TASK TO COMPLETE:
Begin with the line that has "Instruction: Collapse the Специалитет node". Give it and every line after it again, exactly, through the end of the entries below.

--- RECORDS FOR THIS EXERCISE ---

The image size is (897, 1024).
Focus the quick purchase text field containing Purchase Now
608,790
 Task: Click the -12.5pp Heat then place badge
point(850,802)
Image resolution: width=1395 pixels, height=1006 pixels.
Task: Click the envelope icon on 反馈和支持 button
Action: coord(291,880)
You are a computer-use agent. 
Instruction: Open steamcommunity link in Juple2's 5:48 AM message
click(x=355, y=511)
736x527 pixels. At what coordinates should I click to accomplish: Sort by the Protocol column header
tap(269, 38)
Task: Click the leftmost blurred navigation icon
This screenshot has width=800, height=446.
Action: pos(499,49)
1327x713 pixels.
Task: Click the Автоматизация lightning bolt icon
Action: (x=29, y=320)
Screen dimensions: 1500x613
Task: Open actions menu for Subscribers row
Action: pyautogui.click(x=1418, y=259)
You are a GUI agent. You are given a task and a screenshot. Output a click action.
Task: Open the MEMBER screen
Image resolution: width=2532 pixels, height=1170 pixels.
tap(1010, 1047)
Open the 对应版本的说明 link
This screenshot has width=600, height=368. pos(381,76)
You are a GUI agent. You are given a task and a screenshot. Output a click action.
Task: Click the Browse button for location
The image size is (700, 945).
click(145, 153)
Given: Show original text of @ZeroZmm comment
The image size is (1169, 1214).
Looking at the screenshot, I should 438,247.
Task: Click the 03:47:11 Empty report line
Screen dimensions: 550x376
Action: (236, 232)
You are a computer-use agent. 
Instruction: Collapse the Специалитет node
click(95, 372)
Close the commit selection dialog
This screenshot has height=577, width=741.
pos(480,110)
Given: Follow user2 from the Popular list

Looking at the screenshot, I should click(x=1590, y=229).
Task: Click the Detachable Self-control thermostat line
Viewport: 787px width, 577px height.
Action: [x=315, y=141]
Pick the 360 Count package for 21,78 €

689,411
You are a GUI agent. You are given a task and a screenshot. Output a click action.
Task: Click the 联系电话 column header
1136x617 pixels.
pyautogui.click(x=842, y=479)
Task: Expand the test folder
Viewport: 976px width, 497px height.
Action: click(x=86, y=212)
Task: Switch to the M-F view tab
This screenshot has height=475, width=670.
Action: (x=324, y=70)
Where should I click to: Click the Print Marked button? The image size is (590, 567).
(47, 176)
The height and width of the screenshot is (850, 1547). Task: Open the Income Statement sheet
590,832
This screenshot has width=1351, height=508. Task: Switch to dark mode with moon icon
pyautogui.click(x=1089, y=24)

---

ANSWER TO THIS PROBLEM:
Instruction: Collapse the Специалитет node
click(95, 372)
Close the commit selection dialog
This screenshot has height=577, width=741.
pos(480,110)
Given: Follow user2 from the Popular list

Looking at the screenshot, I should click(x=1590, y=229).
Task: Click the Detachable Self-control thermostat line
Viewport: 787px width, 577px height.
Action: [x=315, y=141]
Pick the 360 Count package for 21,78 €

689,411
You are a GUI agent. You are given a task and a screenshot. Output a click action.
Task: Click the 联系电话 column header
1136x617 pixels.
pyautogui.click(x=842, y=479)
Task: Expand the test folder
Viewport: 976px width, 497px height.
Action: click(x=86, y=212)
Task: Switch to the M-F view tab
This screenshot has height=475, width=670.
Action: (x=324, y=70)
Where should I click to: Click the Print Marked button? The image size is (590, 567).
(47, 176)
The height and width of the screenshot is (850, 1547). Task: Open the Income Statement sheet
590,832
This screenshot has width=1351, height=508. Task: Switch to dark mode with moon icon
pyautogui.click(x=1089, y=24)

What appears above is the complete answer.